■ Activity
Output all records precisely as written.

(Stored records)
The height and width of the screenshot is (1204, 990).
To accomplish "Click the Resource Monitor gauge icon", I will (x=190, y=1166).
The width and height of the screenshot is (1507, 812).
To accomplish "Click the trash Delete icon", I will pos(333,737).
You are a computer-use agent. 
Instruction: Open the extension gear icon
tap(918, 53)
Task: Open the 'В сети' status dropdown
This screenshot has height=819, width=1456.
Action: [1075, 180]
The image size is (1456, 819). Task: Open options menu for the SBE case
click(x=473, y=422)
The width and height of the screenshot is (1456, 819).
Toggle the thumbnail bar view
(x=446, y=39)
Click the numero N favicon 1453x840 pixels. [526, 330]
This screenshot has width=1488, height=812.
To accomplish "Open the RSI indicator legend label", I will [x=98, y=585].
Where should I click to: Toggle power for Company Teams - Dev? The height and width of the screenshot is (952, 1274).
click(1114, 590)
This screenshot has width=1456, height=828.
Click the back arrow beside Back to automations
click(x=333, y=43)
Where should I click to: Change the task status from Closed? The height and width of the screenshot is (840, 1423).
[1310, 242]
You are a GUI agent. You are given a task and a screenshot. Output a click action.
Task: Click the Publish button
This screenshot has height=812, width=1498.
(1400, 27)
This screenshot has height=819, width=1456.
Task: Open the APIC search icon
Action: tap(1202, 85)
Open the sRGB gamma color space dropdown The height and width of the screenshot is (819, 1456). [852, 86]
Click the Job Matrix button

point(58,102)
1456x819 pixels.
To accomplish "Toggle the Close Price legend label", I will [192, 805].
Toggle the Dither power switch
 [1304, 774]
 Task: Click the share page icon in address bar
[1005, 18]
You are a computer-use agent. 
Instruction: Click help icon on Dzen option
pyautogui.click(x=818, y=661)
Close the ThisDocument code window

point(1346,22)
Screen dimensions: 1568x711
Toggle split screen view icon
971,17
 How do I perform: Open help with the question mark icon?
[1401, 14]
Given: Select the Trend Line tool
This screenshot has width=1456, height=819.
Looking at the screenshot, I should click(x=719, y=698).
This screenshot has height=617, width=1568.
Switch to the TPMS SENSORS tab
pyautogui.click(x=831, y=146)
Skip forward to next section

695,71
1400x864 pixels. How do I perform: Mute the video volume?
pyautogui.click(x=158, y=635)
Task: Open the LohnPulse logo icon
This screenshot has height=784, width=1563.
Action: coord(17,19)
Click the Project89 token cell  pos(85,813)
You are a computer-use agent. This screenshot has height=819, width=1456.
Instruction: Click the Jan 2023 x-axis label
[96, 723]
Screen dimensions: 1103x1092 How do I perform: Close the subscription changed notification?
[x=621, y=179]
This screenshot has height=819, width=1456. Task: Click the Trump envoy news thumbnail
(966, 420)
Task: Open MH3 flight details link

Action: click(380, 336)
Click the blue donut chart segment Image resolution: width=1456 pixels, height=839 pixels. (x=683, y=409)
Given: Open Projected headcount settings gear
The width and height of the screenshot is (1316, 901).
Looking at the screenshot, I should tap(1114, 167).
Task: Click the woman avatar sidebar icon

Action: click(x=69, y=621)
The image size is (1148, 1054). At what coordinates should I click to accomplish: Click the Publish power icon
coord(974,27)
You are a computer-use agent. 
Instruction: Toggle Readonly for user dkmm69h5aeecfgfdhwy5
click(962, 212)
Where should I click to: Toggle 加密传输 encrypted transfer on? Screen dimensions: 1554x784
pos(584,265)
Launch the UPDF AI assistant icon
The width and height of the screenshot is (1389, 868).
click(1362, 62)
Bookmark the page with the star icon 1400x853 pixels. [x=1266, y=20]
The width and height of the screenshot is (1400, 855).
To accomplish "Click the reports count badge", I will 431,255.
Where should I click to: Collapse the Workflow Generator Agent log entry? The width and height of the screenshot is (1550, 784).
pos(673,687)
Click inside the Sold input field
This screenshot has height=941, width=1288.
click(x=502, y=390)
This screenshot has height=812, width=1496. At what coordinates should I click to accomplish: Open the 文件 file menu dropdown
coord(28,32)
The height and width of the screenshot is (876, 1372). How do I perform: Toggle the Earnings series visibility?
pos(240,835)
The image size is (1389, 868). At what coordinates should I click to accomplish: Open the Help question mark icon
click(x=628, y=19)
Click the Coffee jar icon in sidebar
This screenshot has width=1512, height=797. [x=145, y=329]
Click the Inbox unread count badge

■ Exercise result
The height and width of the screenshot is (1204, 990).
To accomplish "Click the Resource Monitor gauge icon", I will (x=190, y=1166).
The width and height of the screenshot is (1507, 812).
To accomplish "Click the trash Delete icon", I will pos(333,737).
You are a computer-use agent. 
Instruction: Open the extension gear icon
tap(918, 53)
Task: Open the 'В сети' status dropdown
This screenshot has height=819, width=1456.
Action: [1075, 180]
The image size is (1456, 819). Task: Open options menu for the SBE case
click(x=473, y=422)
The width and height of the screenshot is (1456, 819).
Toggle the thumbnail bar view
(x=446, y=39)
Click the numero N favicon 1453x840 pixels. [526, 330]
This screenshot has width=1488, height=812.
To accomplish "Open the RSI indicator legend label", I will [x=98, y=585].
Where should I click to: Toggle power for Company Teams - Dev? The height and width of the screenshot is (952, 1274).
click(1114, 590)
This screenshot has width=1456, height=828.
Click the back arrow beside Back to automations
click(x=333, y=43)
Where should I click to: Change the task status from Closed? The height and width of the screenshot is (840, 1423).
[1310, 242]
You are a GUI agent. You are given a task and a screenshot. Output a click action.
Task: Click the Publish button
This screenshot has height=812, width=1498.
(1400, 27)
This screenshot has height=819, width=1456.
Task: Open the APIC search icon
Action: tap(1202, 85)
Open the sRGB gamma color space dropdown The height and width of the screenshot is (819, 1456). [852, 86]
Click the Job Matrix button

point(58,102)
1456x819 pixels.
To accomplish "Toggle the Close Price legend label", I will [192, 805].
Toggle the Dither power switch
 [1304, 774]
 Task: Click the share page icon in address bar
[1005, 18]
You are a computer-use agent. 
Instruction: Click help icon on Dzen option
pyautogui.click(x=818, y=661)
Close the ThisDocument code window

point(1346,22)
Screen dimensions: 1568x711
Toggle split screen view icon
971,17
 How do I perform: Open help with the question mark icon?
[1401, 14]
Given: Select the Trend Line tool
This screenshot has width=1456, height=819.
Looking at the screenshot, I should click(x=719, y=698).
This screenshot has height=617, width=1568.
Switch to the TPMS SENSORS tab
pyautogui.click(x=831, y=146)
Skip forward to next section

695,71
1400x864 pixels. How do I perform: Mute the video volume?
pyautogui.click(x=158, y=635)
Task: Open the LohnPulse logo icon
This screenshot has height=784, width=1563.
Action: coord(17,19)
Click the Project89 token cell  pos(85,813)
You are a computer-use agent. This screenshot has height=819, width=1456.
Instruction: Click the Jan 2023 x-axis label
[96, 723]
Screen dimensions: 1103x1092 How do I perform: Close the subscription changed notification?
[x=621, y=179]
This screenshot has height=819, width=1456. Task: Click the Trump envoy news thumbnail
(966, 420)
Task: Open MH3 flight details link

Action: click(380, 336)
Click the blue donut chart segment Image resolution: width=1456 pixels, height=839 pixels. (x=683, y=409)
Given: Open Projected headcount settings gear
The width and height of the screenshot is (1316, 901).
Looking at the screenshot, I should tap(1114, 167).
Task: Click the woman avatar sidebar icon

Action: click(x=69, y=621)
The image size is (1148, 1054). At what coordinates should I click to accomplish: Click the Publish power icon
coord(974,27)
You are a computer-use agent. 
Instruction: Toggle Readonly for user dkmm69h5aeecfgfdhwy5
click(962, 212)
Where should I click to: Toggle 加密传输 encrypted transfer on? Screen dimensions: 1554x784
pos(584,265)
Launch the UPDF AI assistant icon
The width and height of the screenshot is (1389, 868).
click(1362, 62)
Bookmark the page with the star icon 1400x853 pixels. [x=1266, y=20]
The width and height of the screenshot is (1400, 855).
To accomplish "Click the reports count badge", I will 431,255.
Where should I click to: Collapse the Workflow Generator Agent log entry? The width and height of the screenshot is (1550, 784).
pos(673,687)
Click inside the Sold input field
This screenshot has height=941, width=1288.
click(x=502, y=390)
This screenshot has height=812, width=1496. At what coordinates should I click to accomplish: Open the 文件 file menu dropdown
coord(28,32)
The height and width of the screenshot is (876, 1372). How do I perform: Toggle the Earnings series visibility?
pos(240,835)
The image size is (1389, 868). At what coordinates should I click to accomplish: Open the Help question mark icon
click(x=628, y=19)
Click the Coffee jar icon in sidebar
This screenshot has width=1512, height=797. [x=145, y=329]
Click the Inbox unread count badge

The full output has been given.